Specifically, the veto was on the special 15% tax rate on gross income of employees under the category.

The President said that, “given the significant reduction in the personal income tax, the employees of these firms should follow the regular rates applicable to other taxpayers.”

 

2. Zero rating of sales of goods and services to separate customs territory and tourism enterprise zones

The veto deals with areas under the Tourism Infrastructure Enterprise Zone Authority (Tieza).

The President said the provisions go against the principle of limiting the VAT zero rating to direct exporters.

He also noted, “At any rate the Tieza law, which is still in effect for two years, can still be used to avail of the above-mentioned incentives.”

 

3. Exemption  from percentage tax of gross sales/receipts not exceeding P500,000

The veto deals specifically with all self-employed professionals with the above income.

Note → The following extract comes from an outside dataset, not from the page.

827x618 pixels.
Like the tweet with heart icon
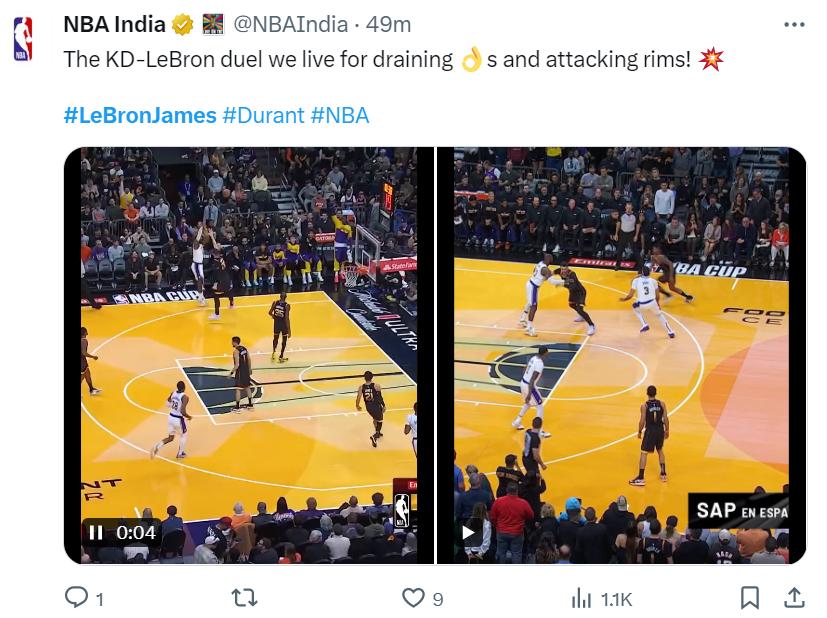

The President said that “the exemption will result in unnecessary erosion of revenues and will lead to abuse and leakages.”

He also noted that the taxpayers covered by this provision are already exempted from VAT, thus the lower 3% on gross sales or receipts is considered as their share in contributing to the revenue base of the country.”

 

4. Exemption of various petroleum products from excise tax when used as input, feedstock, or as raw material in the manufacturing of petrochemical products, or in the refining of petroleum products, or as replacement fuel for natural gas fired combined cycle power plants

The President said this “ provision runs the risk of being too general, covering all types of petroleum products, which may be subject to abuse [by] taxpayers and thus lead to massive revenue erosion.”

 

5. Earmarking of incremental tobacco taxes

The President noted that this revision effectively amends the Sin Tax Law, which provides for funds for universal health care and will effectively diminish the healthcare sectors revenue base.

Boosting revenue

“With the vetoes we estimate that the revenue from Train will go up to close to P90 billion,” said Finance Secretary Carlos Dominguez following the 171st meeting of the Development Budget Coordination Committee (DBCC) on Friday.

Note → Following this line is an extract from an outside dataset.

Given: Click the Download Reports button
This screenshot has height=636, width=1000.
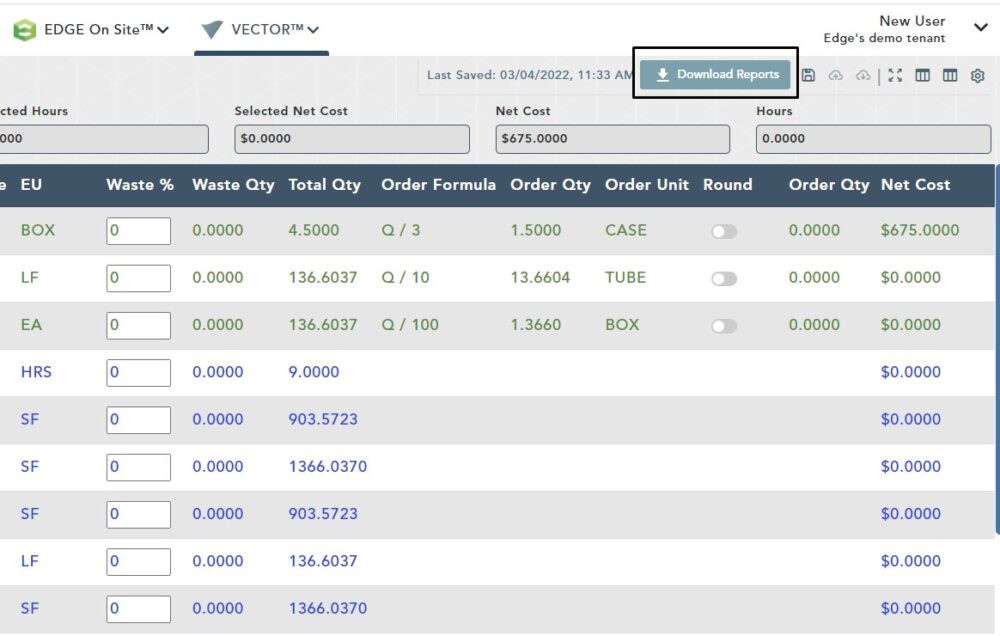Looking at the screenshot, I should coord(716,75).
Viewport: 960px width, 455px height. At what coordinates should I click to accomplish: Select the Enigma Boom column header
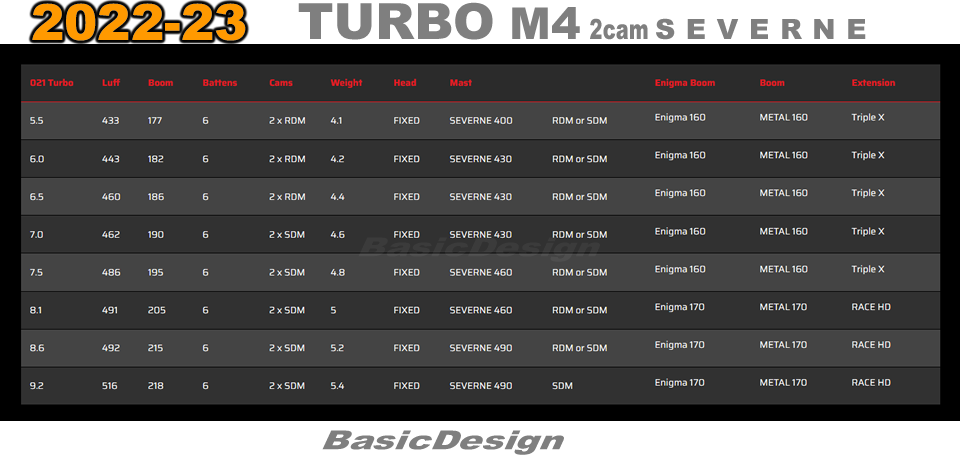pos(684,83)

“But that P90 billion is only for Part A of Train’s initial package, with Part B expected to raise another P38 billion to P40 billion, and we expect that to be passed by Congress by the first quarter of 2018,” he said.

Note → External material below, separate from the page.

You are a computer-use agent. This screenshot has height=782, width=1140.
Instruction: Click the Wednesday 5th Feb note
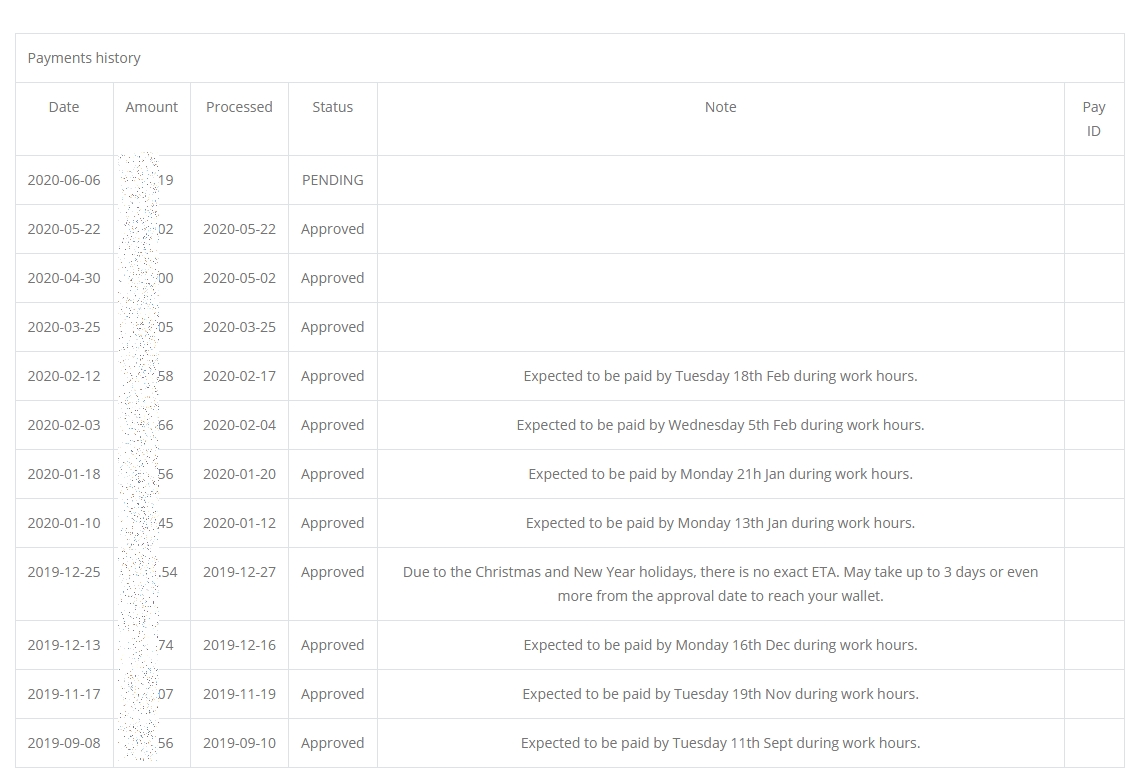tap(720, 425)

The finance secretary also said the 2nd package of tax reforms, which will deal with corporate tax reforms, will be submitted to Congress by January 15.

The vetoes, he added, will not affect the date of effectivity of the new tax law, which is still set for January 1, 2018.

The initial package of the Train Law was originally estimated to raise P167 billion to be used for infrastructure build-up, and the lower revenue means that the government will borrow more for 2018.

Dominguez noted, however, that the additional borrowing would not be a burden given stellar economic growth

“What you look at is borrowing in relation to GDP growth. Our expectation is that the percentage of borrowing will go down as a percentage of GDP as we go forward so we’re very safe,” he explained.

The DBCC retained its 3% deficit ceiling, noting that the financing mix will continue to favor domestic barrowing over the medium term. For 2018, however, the government is expected to borrow 74%  from local sources with 26% coming from foreign sources.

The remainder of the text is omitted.